Updated: Oct 25, 2021



Private Debt in the eyes of many is an alternative investment but, in fact, it is one of the most traditional ways of accessing capital. It is not just traditional, it is ancient.


The fundamentals of private lending have not changed much since 2000BC (aside from punishments for non-payments, thankfully). For example, King Hammurabi of Babylon (1810 – 1750 BC) passed some of the earliest legislation governing private lending in his famous Code of Laws and many components would not look too out of place in the modern world:

  • Law 100: Repayment of a loan by a debtor to a creditor must be on a schedule with a maturity date specified in written contractual terms.

  • Law 122: A depositor of gold, silver, or other collateral must present all articles and a signed contract of bailment (security) to a notary before depositing the articles with a banker.

  • Law 125: A banker was liable for the replacement of deposits stolen while in their possession.

Lending during this period was less concerned with private enterprise and more with accessing working capital to perform crucial functions of society. Farming, construction, and exploration were some of the main uses of private debt capital.


Fast forward to 2021 and private lending is still touted as an efficient means of accessing capital, not just for the core functions of an economy but for almost any need out there. The variety of needs presented by borrowers and the retrenching of traditional lenders post-2008 credit crisis has seen private lending evolve into a more prominent form of investment capital, which now occupies an important sector in the capital markets.


One simple way to differentiate private debt strategies is by looking at the risk and return characteristics of the underlying loans.

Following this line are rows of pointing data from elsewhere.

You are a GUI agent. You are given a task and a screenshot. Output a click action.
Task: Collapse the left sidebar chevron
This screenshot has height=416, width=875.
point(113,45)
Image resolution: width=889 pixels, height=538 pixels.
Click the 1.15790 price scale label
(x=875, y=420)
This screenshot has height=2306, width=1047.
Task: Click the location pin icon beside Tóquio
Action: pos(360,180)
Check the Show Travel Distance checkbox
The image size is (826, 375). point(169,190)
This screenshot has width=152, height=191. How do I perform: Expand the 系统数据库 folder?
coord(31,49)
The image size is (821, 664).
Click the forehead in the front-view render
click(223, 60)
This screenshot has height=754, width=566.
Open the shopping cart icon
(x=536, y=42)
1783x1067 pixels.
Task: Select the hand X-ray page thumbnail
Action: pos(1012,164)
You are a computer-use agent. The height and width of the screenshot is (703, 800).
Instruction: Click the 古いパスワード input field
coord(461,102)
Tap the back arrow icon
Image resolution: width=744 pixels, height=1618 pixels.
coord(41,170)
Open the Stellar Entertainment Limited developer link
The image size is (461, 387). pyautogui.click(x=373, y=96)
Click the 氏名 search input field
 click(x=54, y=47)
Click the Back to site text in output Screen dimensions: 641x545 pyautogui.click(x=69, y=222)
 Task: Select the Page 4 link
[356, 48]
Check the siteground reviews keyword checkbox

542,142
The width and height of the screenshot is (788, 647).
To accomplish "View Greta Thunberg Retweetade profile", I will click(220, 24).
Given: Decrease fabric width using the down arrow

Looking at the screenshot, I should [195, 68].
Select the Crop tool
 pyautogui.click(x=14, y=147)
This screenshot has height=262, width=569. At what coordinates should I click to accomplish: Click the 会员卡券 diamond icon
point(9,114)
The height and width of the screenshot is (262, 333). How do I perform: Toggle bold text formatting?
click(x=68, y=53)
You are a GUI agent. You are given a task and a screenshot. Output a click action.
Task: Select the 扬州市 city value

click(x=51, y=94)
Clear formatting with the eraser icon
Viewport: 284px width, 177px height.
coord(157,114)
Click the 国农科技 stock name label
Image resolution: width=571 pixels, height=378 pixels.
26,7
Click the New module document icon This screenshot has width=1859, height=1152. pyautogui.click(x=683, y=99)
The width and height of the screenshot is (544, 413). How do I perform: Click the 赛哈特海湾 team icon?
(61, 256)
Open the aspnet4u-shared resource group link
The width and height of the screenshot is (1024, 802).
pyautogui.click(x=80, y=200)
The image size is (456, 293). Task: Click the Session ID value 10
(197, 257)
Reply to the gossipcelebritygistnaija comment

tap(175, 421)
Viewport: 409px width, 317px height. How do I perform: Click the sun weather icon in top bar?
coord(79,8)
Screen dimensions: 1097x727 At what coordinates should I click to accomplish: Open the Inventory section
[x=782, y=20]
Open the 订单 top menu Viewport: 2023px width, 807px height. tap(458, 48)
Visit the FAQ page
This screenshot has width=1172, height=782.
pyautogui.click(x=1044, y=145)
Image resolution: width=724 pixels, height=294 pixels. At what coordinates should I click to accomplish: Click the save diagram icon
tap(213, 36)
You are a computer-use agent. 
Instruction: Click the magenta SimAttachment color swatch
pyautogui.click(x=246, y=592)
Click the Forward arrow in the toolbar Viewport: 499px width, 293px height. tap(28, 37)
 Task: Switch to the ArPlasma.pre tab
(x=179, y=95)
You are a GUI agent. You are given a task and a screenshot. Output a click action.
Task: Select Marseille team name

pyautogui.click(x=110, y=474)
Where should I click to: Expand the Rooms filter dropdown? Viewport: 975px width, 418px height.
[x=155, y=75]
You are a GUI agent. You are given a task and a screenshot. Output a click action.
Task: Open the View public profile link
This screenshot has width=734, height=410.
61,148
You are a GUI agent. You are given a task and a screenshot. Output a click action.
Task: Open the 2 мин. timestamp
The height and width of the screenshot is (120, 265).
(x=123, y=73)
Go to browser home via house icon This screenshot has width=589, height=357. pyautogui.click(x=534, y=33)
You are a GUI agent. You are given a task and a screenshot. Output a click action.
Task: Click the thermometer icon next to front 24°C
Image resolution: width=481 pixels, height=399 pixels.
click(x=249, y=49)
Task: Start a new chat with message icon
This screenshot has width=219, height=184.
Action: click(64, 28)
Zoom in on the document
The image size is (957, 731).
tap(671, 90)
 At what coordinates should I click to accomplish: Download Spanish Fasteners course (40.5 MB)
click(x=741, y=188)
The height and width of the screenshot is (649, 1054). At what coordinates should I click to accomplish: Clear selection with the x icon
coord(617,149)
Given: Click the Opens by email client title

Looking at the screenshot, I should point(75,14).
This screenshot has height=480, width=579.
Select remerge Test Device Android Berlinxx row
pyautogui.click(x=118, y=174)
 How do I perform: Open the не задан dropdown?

The capital structure diagram above ranks the common types of financing based on their repayment priority in case of default and their associated risk/return profile. At the top of the capital structure are Senior Secured Loans, which are first in line to get paid in the event of default due to their rank and collateral protection. These loans are regularly secured against a defined pool of collateral, meaning the lender has a direct claim on key assets of the borrower, which are used to pay the lender back in the event of default. The further down the capital structure you go, the further down you go in priority of repayment. To compensate investors for that additional level of risk, they tend to earn a higher rate of return on loans that are subordinated and/or unsecured.


The practice of private lending remains unchanged in its fundamental principles: taking collateral of the borrower and lending against that collateral up to a risk level that satisfies your appetite. However, instead of grain, gold, and silver, the collateral of today is wide-reaching to include accounts receivable, financial securities, real estate, equipment, and inventory. Standards of due diligence, financial modeling, and accounting have also changed, with alternative lenders being at the forefront of innovation in these areas.


The world of private debt can seem overwhelming when considering the range of options available to investors, but people are probably more familiar with this asset class than they may think. Investors should find reassurance in the historical foundation of private lending as it helps to remove elements of complexity and obscurity from how we view this asset class today.